From Information Rags to Rich Content
If it weren’t for the Web browser, the practice of information architecture probably wouldn’t exist. But, it wasn’t actually the Web browser that ushered in the practice of information architecture. It was the content that appeared on Web pages.
Early settlers of the Web really didn’t have much to publish on their Web sites. These sites hosted one or a just few pages whose content typically resembled the content of their printed brochures. But that quickly changed. Within months after the first graphic user interface on the Web opened the toll roads to the information superhighway, sophisticated marketers and businesses quickly found an incentive to add more content to their sites: the monetization of visitors roaming the Web for knowledge and entertainment.
Getting eyeballs on your site was probably the first formidable digital strategy, and the only way to capture these eyeballs was to offer content that people wanted to consume. As a result, content became the gold in the rush to the digital frontier that was the Web. The more content you had, the greater your chances for new-found financial success—typically from advertising. Hence, the race to digitally publish content commenced.
Information Abundance
The rush to publish content on the Web led to one sure outcome—which is also a key signature of information overload: information abundance. The low barrier to publishing content on the Web made this abundance of content possible. This abundance also resulted in our need to deal with the earliest challenges of organizing Web content into more manageable structures that users could navigate through hypertext. Single-page sites quickly blossomed into sites comprising sections; then, as the unregulated relationships between hypertexts swelled, into full-blown Internet portals like Yahoo! While site owners were indexing and categorizing their own content, portals began the monumental task of indexing and cataloguing content across the entire Web.

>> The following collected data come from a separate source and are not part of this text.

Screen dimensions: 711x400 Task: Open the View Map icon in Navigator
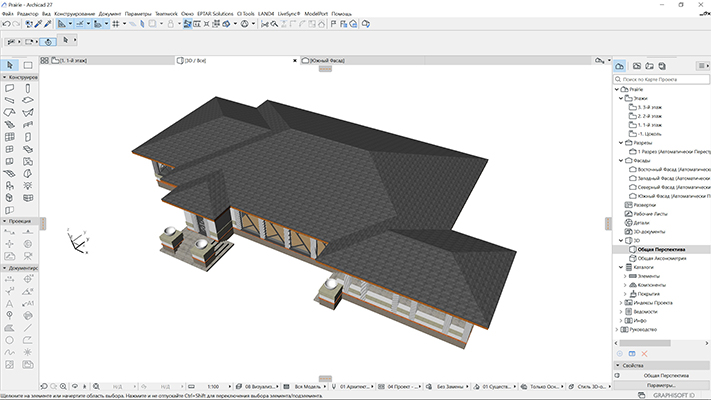coord(636,65)
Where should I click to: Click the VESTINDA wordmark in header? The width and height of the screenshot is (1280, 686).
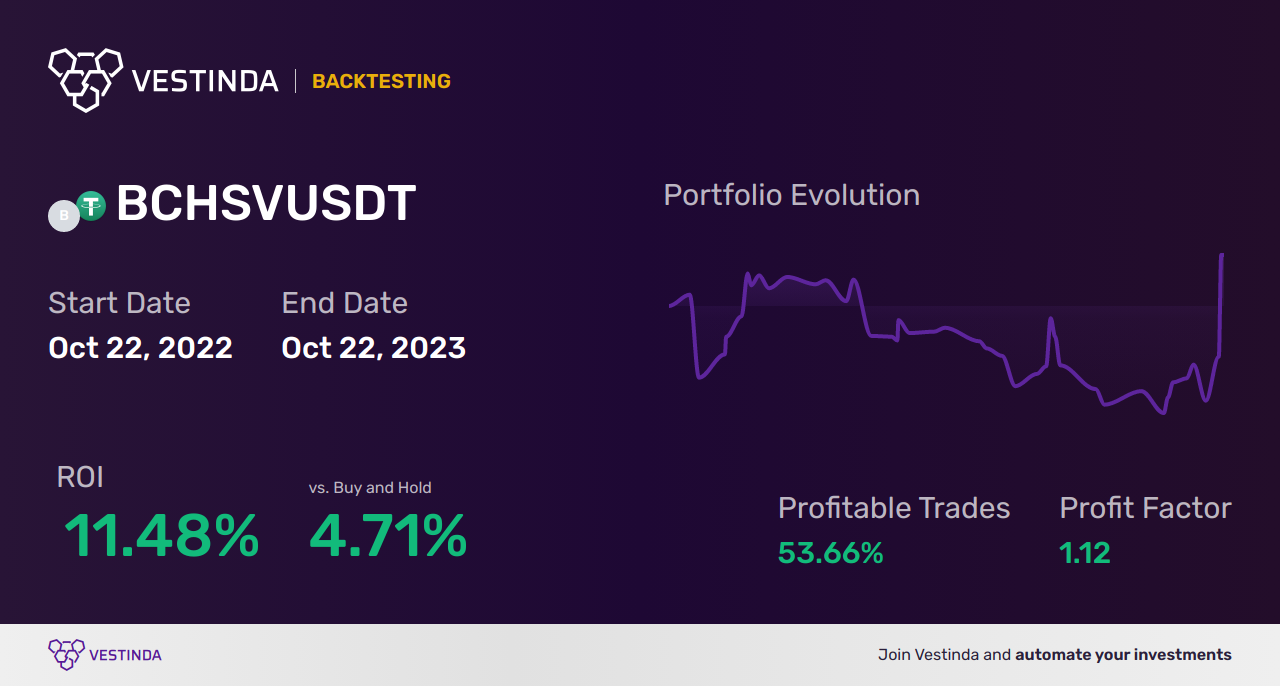pos(205,81)
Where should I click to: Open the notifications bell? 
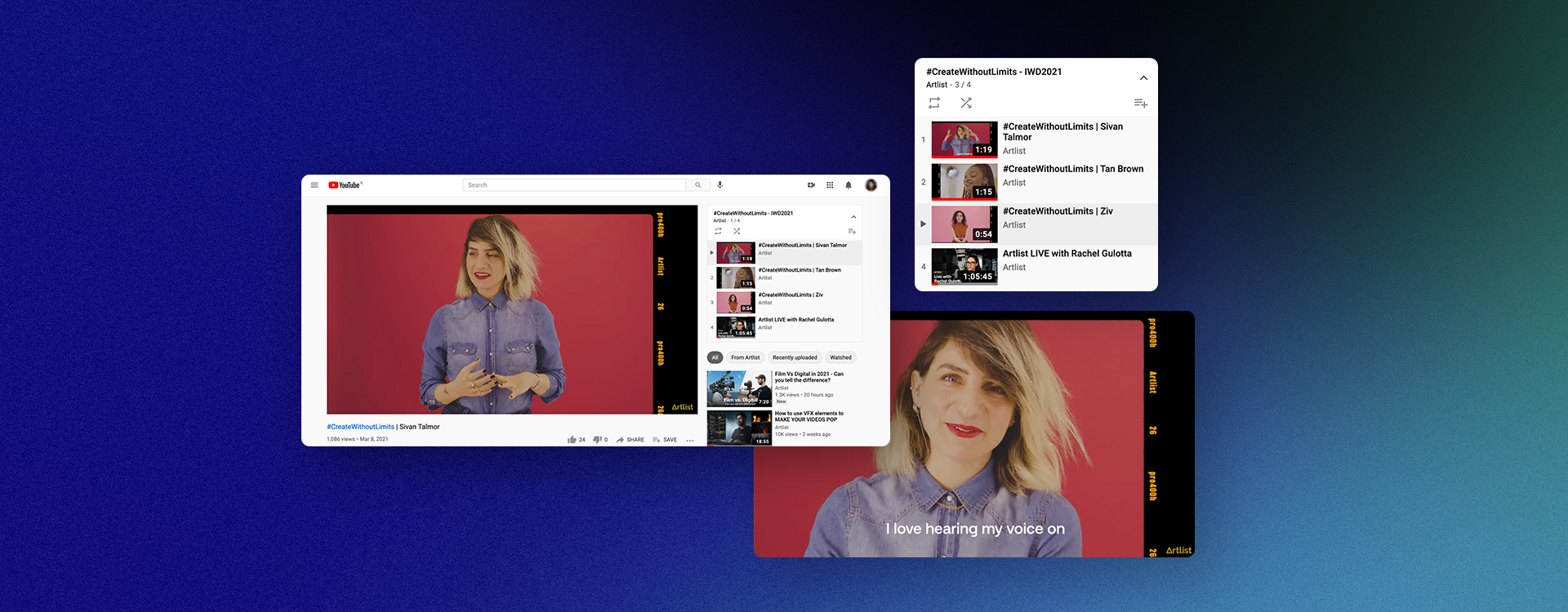849,185
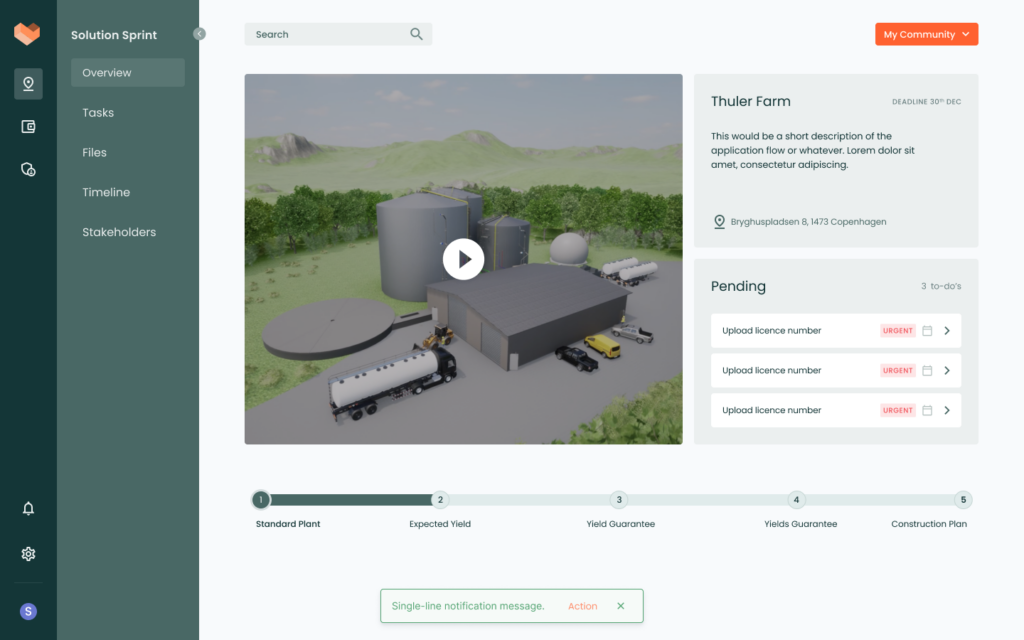Viewport: 1024px width, 640px height.
Task: Play the plant overview video
Action: coord(463,258)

Indexing and cataloguing were not the efforts of the interaction design, visual design, or coding disciplines, and they weren’t about online Web strategy either. The new discipline that defined rules for how and why to organize and relate content in ways that would enable content retrieval in an unregulated and non-standardized information domain was novel. This discipline would come to be called information architecture.
Information Architecture Fact
Information abundance eventually forces owners of information to create more effective ways of organizing their content and for users to navigate to their content. In many cases, organization and navigation strategies must accommodate the needs of both content producers and consumers through many and sometimes unpredictable scenarios.
Information Volatility
At first glance, we might easily mistake these responsibilities for extensions of library science, but this would be a premature conclusion. Because, if you exclude the occasional interaction someone might have with a reference librarian, the typical experience of a physical library is through a one-way engagement—meaning, visitors to a library navigate their way by following signs and reading labels that eventually enable them to find and consume content that was awaiting their discovery. Furthermore, we do not expect library visitors to leave behind their own original published works, placing them on a shelf.
Much like a library, the early Web was essentially a one-way interaction of information consumption—and so was much of the thinking about organizing content. It was an Internet where Web site owners had control of the information on the Internet and organized information according to their objectives. But that perspective of information organization changed as the volatility of information creation that email and other forms of user-generated content had encouraged finally eclipsed the one-way consumption of this abundance of information.
As a result, not long after the Web opened the floodgates of communication, the creation of content quickly expanded from hundreds of thousands of business owners to millions and eventually hundreds of millions of Internet users. And the speed of information flow went from that of a raging river to an unrelenting tsunami.